■ **EXERCISE INSTRUCTIONS**: The answer should be each line from the entries below that has the word "agent" in it.

■ **RAW DATA**:
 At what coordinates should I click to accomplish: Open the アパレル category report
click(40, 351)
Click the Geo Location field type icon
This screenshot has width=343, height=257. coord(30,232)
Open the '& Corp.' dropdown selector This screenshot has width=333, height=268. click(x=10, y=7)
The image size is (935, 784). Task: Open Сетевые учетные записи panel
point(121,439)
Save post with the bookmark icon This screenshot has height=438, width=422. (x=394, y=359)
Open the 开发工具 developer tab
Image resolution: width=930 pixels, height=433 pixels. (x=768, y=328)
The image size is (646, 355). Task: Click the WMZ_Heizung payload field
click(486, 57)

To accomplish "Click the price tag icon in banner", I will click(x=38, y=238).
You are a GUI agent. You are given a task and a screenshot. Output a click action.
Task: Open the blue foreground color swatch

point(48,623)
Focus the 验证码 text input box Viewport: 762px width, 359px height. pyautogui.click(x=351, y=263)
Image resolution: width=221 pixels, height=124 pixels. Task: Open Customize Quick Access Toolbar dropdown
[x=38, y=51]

* * *

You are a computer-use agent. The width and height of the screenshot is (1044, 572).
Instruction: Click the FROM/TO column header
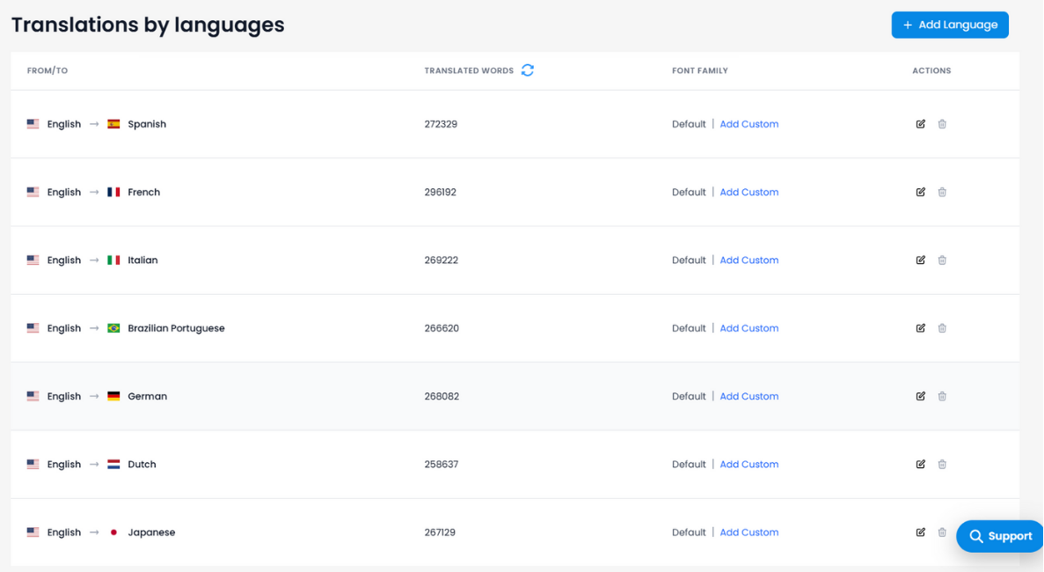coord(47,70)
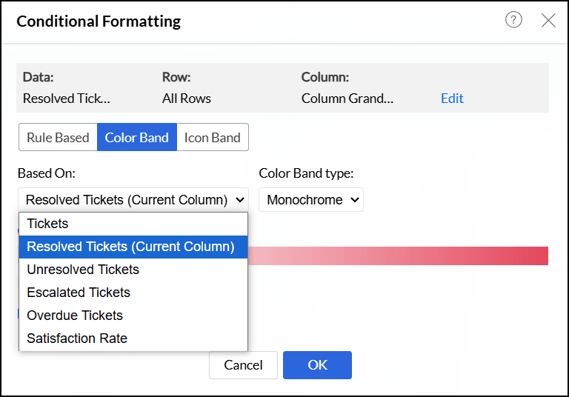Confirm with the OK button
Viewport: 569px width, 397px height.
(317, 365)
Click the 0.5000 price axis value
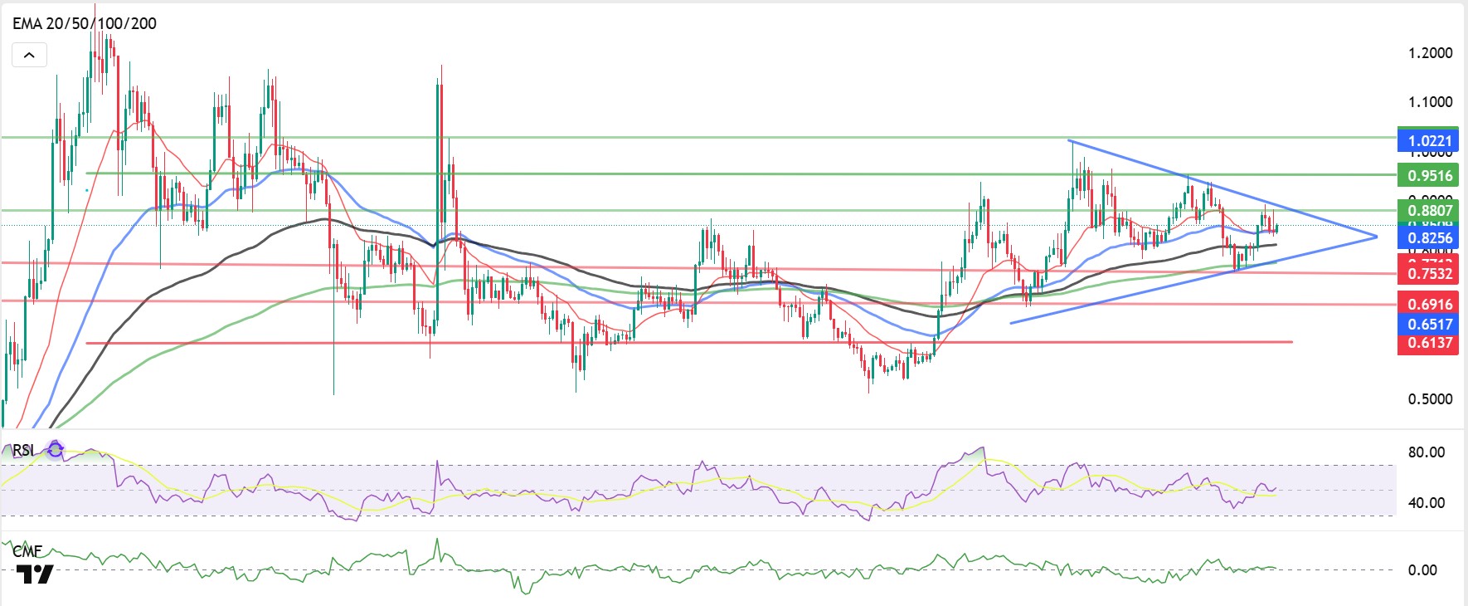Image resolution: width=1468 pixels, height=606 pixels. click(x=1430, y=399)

■ **SOLUTION**:
You are a GUI agent. You are given a task and a screenshot. Output a click action.
You are a computer-use agent. The width and height of the screenshot is (1044, 572).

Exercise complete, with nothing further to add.